Trovare lavoro dopo i 35 anni sarebbe meno influenzabile dalle conoscenze, specie per lavori più specialistici che richiedono titoli di studi come lauree e master. In questo caso stage e tirocinio presso le aziende o la segnalazione diretta delle stesse università possono fare la differenza. Il punto è che nelle nazioni più sviluppate dove mobilità sociale, dignità e rispetto del valore delle persone sono più elevate, la percentuale dei raccomandati scende moltissimo.

Trovare lavoro senza conoscenze riguarda il 34,8% delle persone in Finlandia, il 36,8% dei lavoratori in Belgio e del 40,2% in Germania. In Europa peggio dell’Italia fanno solo le nazioni con cui condividiamo anche problemi economici e sociali come Irlanda, Spagna e Grecia, in cui addirittura il 92,2% delle persone si affida alla raccomandazione.

Cosa serve per trovare lavoro

Non si tratta solo di ingresso nelle professioni. Secondo questi studi purtroppo in Italia anche per fare carriera ci si basa poco o nulla sul proprio curriculum, ovvero sulle proprie reali capacità. Preparazione e professionalità sono riconosciute nel 63,9% dei casi, contro una media europea del 71,5%. Contemporaneamente, rispetto agli altri paesi europei, per trovare lavoro in Italia si utilizzano meno il web e gli annunci online (31,4%).

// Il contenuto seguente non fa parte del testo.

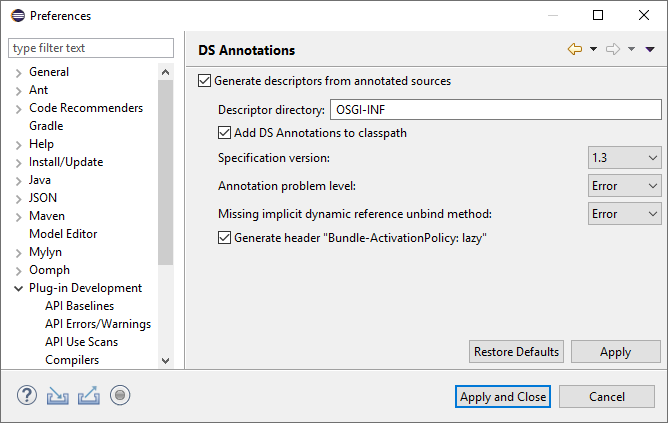The width and height of the screenshot is (668, 423).
Task: Go back with the yellow back arrow
Action: [575, 49]
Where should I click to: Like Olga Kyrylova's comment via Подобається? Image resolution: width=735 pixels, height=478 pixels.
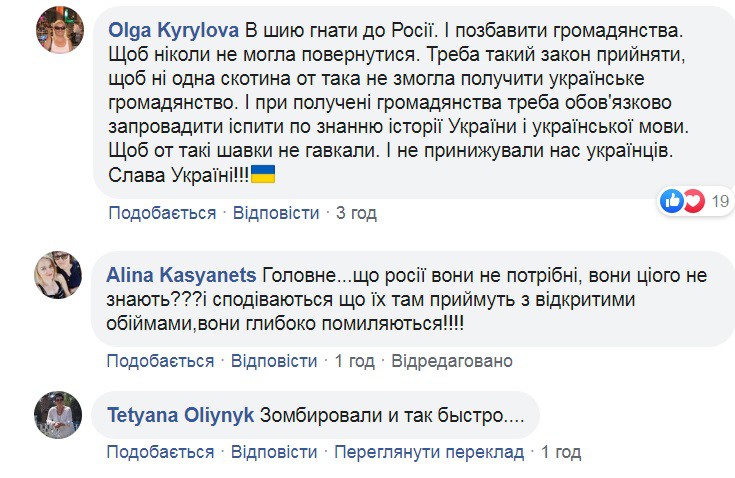pyautogui.click(x=162, y=213)
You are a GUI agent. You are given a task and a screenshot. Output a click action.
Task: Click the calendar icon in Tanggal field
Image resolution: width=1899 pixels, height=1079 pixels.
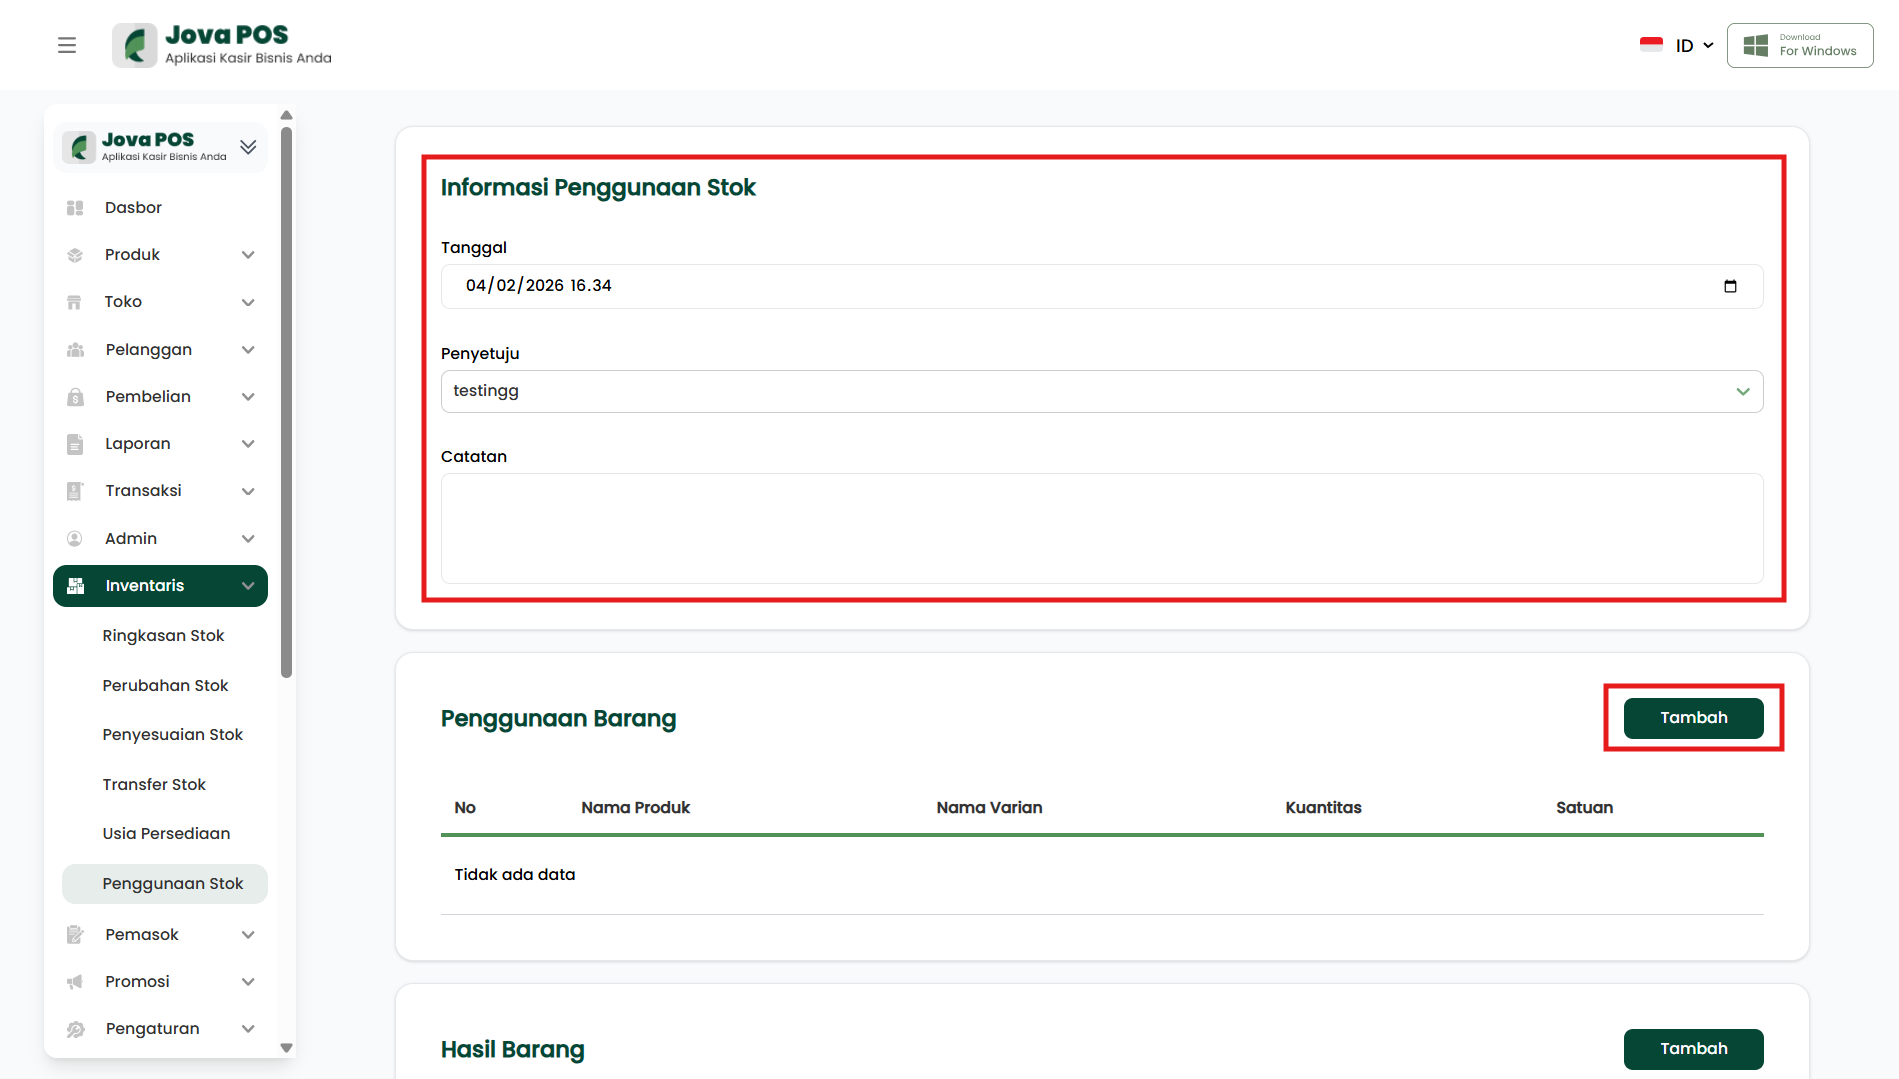tap(1730, 286)
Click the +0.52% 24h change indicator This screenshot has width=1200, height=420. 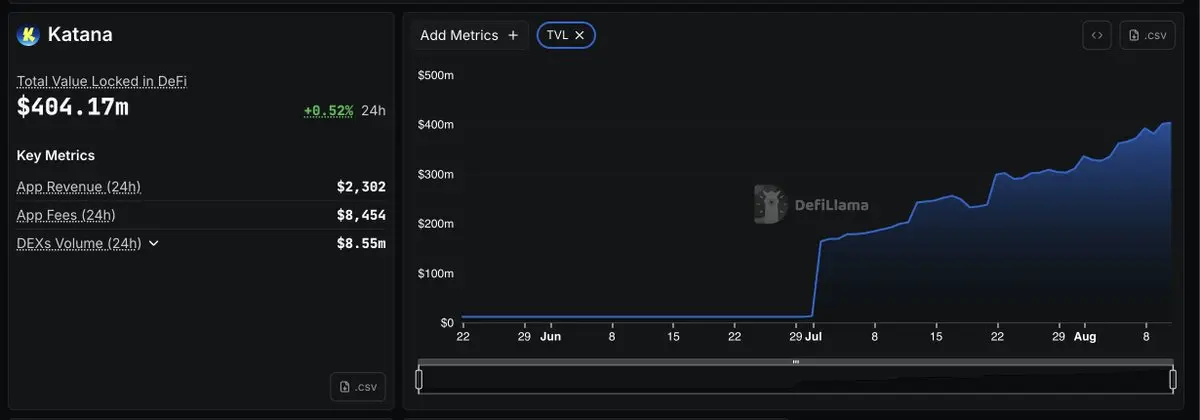pos(344,110)
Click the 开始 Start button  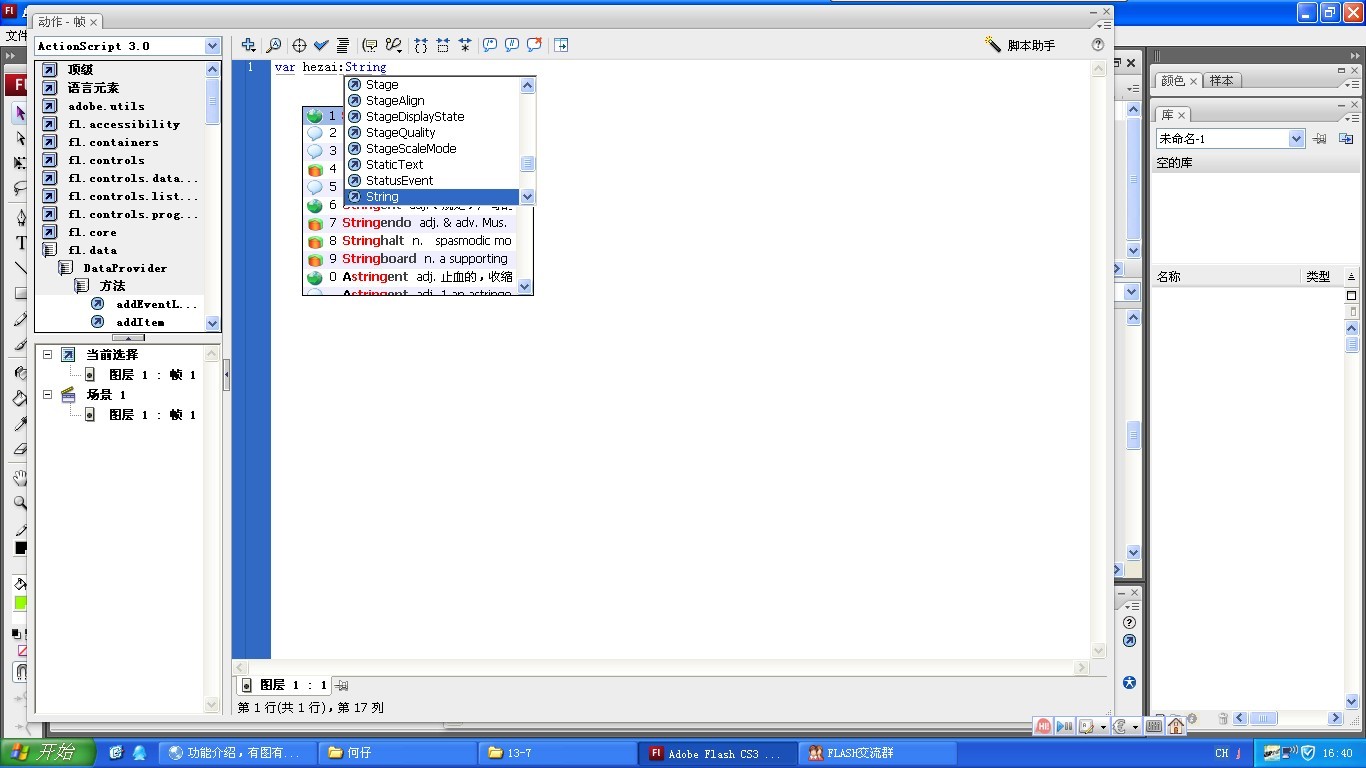pyautogui.click(x=48, y=753)
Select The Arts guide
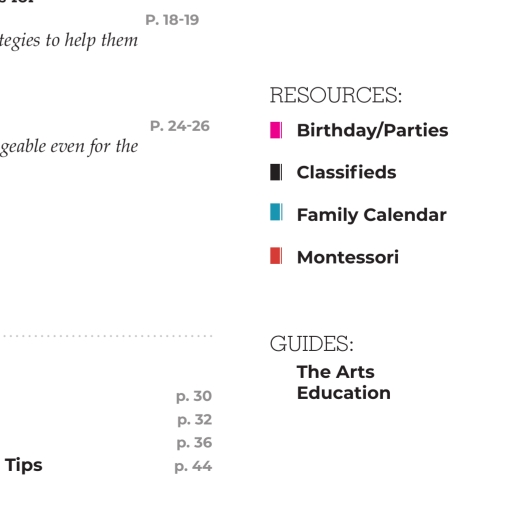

In questa speciale classifica sul come trovare lavoro siamo molto indietro, e per quanto riguarda i centri pubblici di impiego penultimi, prima di Cipro. Proprio per questi motivi che dipingono una situazione drammatica, ai giovani senza raccomandazione non resta che dedicarsi ad una attività in proprio o espatriare. Diventano lavoratori autonomi il 12% dei giovani, specialmente residenti nel sud. Mentre sono pronti ad andare a lavorare all’estero 3 laureati su 10. Addirittura la metà dei giovani per trovare lavoro si dicono pronti a cambiare regione.